Hi,
I have computed the number of co-occurrences of two TFBSs in all promoters in the human genome.
Previously, we have discussed how to calculate if the co-occurring of two TFBSs is higher than one would expect by chance, which can be done with a hypergeometric distribution using the principle of overlapping lists.
But now I am wondering how I can compute if the co-occurrence of two TFBSs within a certain width in all promoters (or even the whole genome tiled in bins) is higher than chance? - so let's say within 100 bp of one another in all promoters (or even genome). So these are then a subset of the co-occuring ones.
I would reckon that this is more informative than just evaluating the co-occurence in general, as TFBSs close to each other might indicate that the TFs that bind to them are more likely to act synergistically. Any ideas how to handle this statistically?

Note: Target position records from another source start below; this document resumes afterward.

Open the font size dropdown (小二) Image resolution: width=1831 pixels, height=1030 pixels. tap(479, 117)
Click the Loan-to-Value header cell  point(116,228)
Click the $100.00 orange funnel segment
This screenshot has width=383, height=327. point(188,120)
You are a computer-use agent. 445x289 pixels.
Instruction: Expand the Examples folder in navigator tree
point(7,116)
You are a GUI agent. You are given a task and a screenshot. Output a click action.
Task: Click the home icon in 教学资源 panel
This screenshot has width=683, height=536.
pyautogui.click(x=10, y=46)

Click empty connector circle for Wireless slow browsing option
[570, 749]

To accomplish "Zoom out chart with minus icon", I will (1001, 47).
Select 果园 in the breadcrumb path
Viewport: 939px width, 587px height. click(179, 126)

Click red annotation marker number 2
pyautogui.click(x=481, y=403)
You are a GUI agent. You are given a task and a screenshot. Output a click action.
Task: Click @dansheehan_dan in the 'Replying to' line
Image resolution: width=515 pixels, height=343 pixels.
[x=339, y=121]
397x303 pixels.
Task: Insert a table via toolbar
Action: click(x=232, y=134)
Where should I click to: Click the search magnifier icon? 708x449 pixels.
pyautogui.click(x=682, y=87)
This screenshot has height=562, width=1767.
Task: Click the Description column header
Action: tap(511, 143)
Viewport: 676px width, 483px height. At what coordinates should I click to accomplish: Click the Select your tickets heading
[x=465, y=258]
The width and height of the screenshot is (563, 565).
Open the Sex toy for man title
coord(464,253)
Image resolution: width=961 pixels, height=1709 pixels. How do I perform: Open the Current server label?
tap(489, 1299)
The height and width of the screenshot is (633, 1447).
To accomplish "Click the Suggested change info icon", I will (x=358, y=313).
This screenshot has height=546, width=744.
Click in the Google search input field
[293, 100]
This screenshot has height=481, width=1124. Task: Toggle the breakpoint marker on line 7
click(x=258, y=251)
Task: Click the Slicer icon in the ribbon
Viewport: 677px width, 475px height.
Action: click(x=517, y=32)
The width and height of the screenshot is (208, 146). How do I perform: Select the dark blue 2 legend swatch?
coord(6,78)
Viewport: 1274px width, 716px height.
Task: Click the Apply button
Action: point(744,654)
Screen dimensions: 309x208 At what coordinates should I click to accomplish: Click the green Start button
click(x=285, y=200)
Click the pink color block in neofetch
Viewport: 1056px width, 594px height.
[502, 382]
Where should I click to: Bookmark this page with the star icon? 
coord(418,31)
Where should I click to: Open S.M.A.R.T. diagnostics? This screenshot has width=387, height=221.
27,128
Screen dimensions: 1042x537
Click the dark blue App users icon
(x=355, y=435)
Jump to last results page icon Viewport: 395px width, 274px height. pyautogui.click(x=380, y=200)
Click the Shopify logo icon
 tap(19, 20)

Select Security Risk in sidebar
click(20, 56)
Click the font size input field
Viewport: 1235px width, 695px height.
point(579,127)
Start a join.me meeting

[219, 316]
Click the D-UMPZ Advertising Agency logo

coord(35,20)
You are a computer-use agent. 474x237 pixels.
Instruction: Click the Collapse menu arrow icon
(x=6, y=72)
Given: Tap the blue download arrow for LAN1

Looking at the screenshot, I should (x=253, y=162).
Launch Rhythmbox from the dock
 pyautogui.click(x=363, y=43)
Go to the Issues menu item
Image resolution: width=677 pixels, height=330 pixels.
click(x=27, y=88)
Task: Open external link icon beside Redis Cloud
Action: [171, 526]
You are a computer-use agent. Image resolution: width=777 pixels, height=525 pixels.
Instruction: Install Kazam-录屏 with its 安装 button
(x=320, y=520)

My first thought was randomising - so downloading all TFs matrices and computing the co-occurance and co-occurance within a certain width for a number of random combinations of two TFs. Could I be on the right track here? Could I then do multiple Fisher Exact tests? something like this?
my TFs
# co-occuring in promoters not within length l
# co-occuring in promoters within length l
random Combinations
# co-occuring in promoters not within length l
# co-occuring in promoters within length l
and then pool the p values somehow? Or is there an easier solution? I am grateful for any input!!!
Thanks,
If you have a set and a subset, you can think about the set as "background" and the subset as what you are interested in or are observing, and you could apply the hypergeometric or Fisher's Exact test to those two sets.
Thanks for your input. So how do I go about the multiple sets of random combinations of TFs? I have the set I am interested in and n number of random combinations of TFs - for each combination I have a set and subset. Do I average the values for set and subset beforehand and then do one Fisher Exact test or do I do multiple tests and then average the p value?